> **Records for the exercise**
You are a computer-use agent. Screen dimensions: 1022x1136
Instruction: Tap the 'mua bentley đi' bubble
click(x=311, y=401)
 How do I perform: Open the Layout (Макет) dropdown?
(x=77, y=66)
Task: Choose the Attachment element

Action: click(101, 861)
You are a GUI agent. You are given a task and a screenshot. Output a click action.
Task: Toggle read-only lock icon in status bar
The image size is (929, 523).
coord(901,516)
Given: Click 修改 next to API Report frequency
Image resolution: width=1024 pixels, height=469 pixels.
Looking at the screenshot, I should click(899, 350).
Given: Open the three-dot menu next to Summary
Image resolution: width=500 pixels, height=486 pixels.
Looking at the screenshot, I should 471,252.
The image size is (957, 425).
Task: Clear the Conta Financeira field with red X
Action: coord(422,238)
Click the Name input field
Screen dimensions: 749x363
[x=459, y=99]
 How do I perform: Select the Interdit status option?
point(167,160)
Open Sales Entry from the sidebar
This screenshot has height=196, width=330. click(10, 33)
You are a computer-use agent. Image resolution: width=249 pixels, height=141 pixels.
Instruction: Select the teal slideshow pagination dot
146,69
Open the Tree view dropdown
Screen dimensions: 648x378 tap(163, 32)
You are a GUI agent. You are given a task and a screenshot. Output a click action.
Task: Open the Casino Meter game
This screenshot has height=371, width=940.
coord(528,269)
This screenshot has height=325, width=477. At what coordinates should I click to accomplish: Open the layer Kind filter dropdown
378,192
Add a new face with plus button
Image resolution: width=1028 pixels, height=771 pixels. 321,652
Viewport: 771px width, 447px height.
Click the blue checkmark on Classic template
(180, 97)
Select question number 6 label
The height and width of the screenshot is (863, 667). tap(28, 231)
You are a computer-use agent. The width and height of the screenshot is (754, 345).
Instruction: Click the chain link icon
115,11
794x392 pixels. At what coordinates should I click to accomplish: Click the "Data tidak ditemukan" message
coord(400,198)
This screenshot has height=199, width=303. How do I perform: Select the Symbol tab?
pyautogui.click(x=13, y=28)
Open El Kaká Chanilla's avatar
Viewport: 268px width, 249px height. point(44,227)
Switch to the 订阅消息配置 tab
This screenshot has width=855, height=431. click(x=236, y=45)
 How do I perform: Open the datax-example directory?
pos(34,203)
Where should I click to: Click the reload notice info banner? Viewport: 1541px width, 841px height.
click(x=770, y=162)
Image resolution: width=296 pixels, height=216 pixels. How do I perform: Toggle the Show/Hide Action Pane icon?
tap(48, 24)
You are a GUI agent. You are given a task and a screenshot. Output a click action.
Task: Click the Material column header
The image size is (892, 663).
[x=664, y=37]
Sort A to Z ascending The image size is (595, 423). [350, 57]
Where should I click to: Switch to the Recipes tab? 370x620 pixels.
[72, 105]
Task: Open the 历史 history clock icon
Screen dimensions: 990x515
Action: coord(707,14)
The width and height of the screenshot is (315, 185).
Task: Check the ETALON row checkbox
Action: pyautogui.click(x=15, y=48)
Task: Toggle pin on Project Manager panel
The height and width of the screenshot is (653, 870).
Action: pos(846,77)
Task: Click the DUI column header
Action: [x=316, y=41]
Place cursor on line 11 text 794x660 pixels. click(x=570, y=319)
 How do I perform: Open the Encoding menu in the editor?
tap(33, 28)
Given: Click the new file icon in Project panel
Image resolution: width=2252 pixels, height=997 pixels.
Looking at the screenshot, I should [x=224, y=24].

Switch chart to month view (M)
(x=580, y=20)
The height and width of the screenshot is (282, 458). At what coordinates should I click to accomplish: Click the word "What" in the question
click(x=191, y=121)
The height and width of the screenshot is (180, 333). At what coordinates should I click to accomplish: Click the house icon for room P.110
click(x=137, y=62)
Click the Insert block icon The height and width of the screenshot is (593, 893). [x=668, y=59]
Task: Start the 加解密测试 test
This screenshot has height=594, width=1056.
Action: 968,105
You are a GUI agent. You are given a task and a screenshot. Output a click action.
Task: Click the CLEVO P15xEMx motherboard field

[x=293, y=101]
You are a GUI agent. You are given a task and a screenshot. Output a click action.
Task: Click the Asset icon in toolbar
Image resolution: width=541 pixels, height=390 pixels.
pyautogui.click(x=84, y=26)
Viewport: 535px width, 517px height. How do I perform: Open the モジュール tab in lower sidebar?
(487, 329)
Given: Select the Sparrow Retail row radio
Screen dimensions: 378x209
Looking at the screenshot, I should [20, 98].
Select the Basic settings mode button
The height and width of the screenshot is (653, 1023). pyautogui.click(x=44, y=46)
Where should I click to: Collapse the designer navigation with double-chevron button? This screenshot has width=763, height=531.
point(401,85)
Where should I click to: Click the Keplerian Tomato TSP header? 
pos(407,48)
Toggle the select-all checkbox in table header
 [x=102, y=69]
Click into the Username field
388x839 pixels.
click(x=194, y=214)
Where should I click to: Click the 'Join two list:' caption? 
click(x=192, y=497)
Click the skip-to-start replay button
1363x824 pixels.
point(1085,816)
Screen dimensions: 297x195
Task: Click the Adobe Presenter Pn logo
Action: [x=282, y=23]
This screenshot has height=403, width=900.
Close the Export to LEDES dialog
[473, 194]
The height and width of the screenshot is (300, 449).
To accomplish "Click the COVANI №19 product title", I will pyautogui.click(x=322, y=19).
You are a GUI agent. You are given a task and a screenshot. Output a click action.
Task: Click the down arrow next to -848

> **Task prompt**
Count how many lines in the listing above hold "panel". Supply only that number.

> **Exercise output**
2